What happened after 1914 was just a continuation of trend of increasing sales that started well before hostilities. If anything, WW I and its aftermath put Guinness at a disadvantage in the British market. Irish independence left Guinness's Dublin brewery outside the UK and its beer liable to import duty. This was what prompted Guinness to build the Park Royal brewery in London in the 1930's.

To put Gunness's 4-5% share into perspective, between the wars 25-30% of Whitbread's output was Porter and Stout. The market for black beer was considerably larger than the output of Guinness.

8 comments:

Kristen England said...

So...I've never seen the Star of David on anything Guinness related before. Something along the Zoigl lines?

Zak said...

Didn't the six-pointed star used to be a much-favoured emblem of brewers, both in Europe and the USA? I visitied the Sixpoint brewery in Brooklyn last year, and assumed that's where they got their name from.

Kristen England said...

I thought that the name was a play on the notorious '5 points' section of New York. Gangs and such.

Zak said...

Their website suggests otherwise, but I'm sure there's a bit of both about it. I didn't see anyone who could be described as Plug Ugly, though.

Mike said...

It's called der Brauerstern, or brewer's star in German.

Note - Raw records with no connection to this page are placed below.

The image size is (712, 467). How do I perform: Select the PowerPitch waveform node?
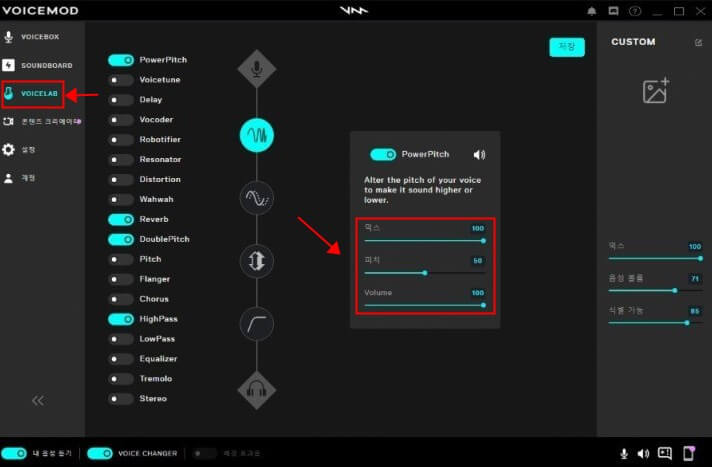click(x=257, y=134)
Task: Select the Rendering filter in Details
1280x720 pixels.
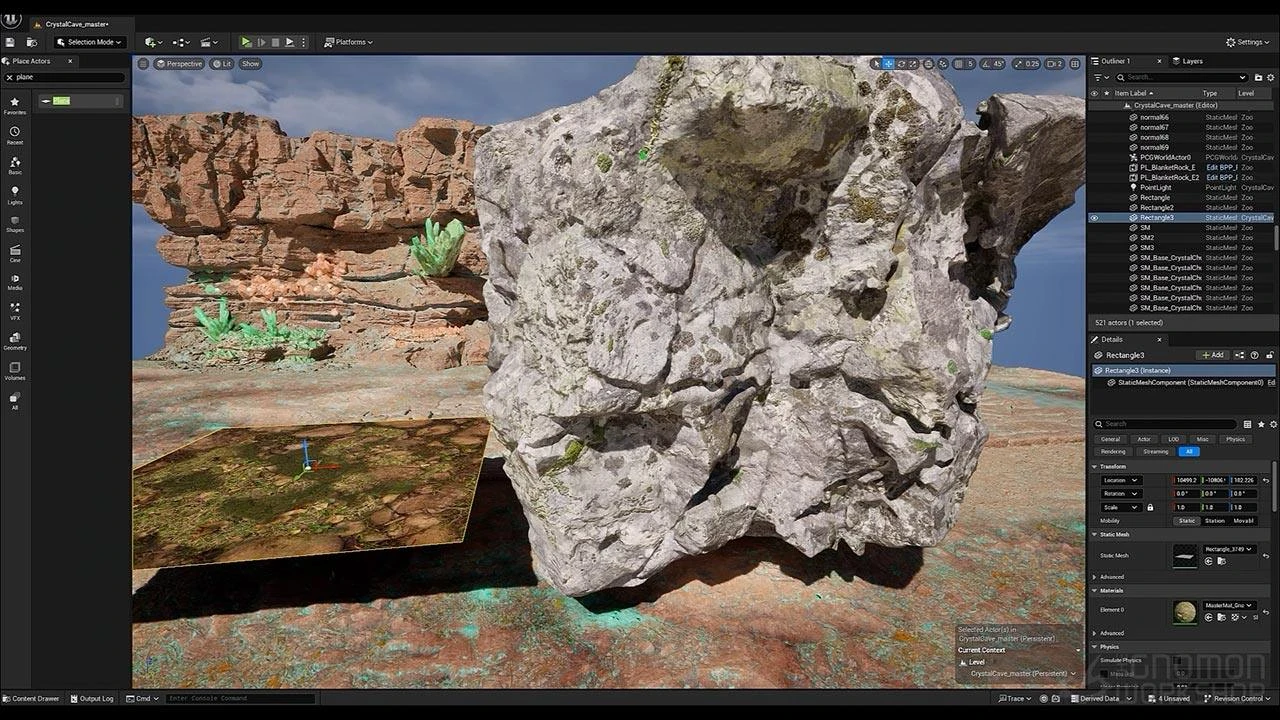Action: coord(1113,451)
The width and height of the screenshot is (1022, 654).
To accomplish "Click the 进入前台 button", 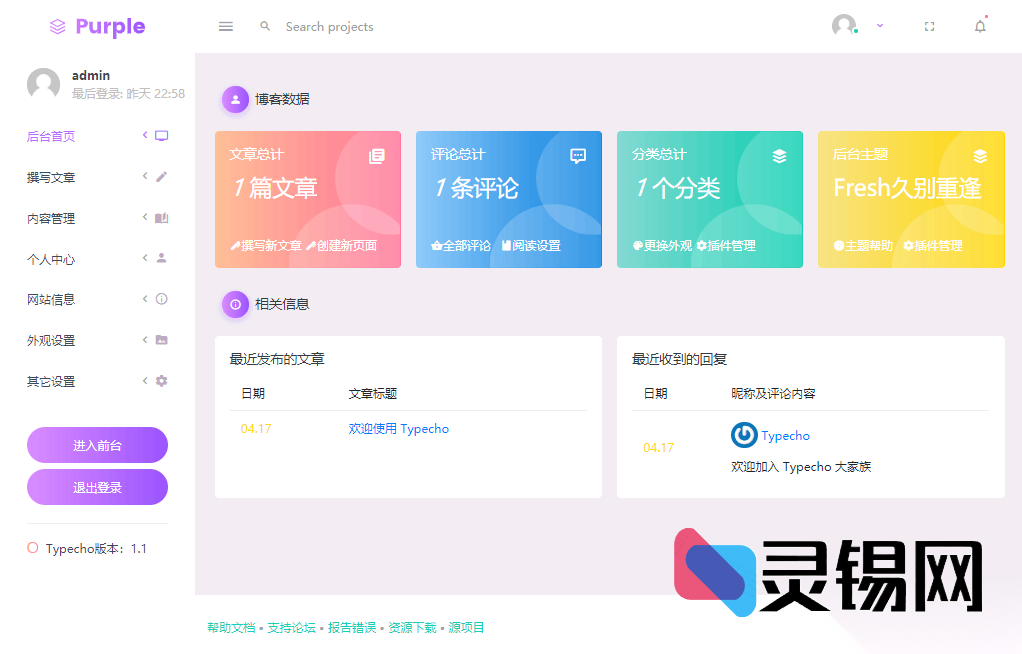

According to the German Wikipedia (obviously, much better than the English one), it is possibly derived from a hexagram, which symbolised the elements in alchemy or symbolised fire and demons in another context.

Here's an entire site dedicated to it: http://www.brauerstern.de/

zythophile said...

The star, in this instance, would be the trademark of the bottler, who wouldn't have been allowed to use the Guinness trademark label as they must have bottled another "brown stout" - the label with the harp on was strictly restricted by Guinness to bottlers who "bottle no other brown stout".

Mind, I wasn't aware that Bentley's tm was a six-pointed star - William Younger's used one, which, by no coincidence, had a heavy red triangle in the middle of the symbol that looked a bit like the BAss triangle ...

Kristen England said...

Zyth,

Brilliant. Learn something everyday.

Zak said...

That IS interesting, made all the more so (for me) by the fact that I live about 2 miles from the old site of Bentley's brewery.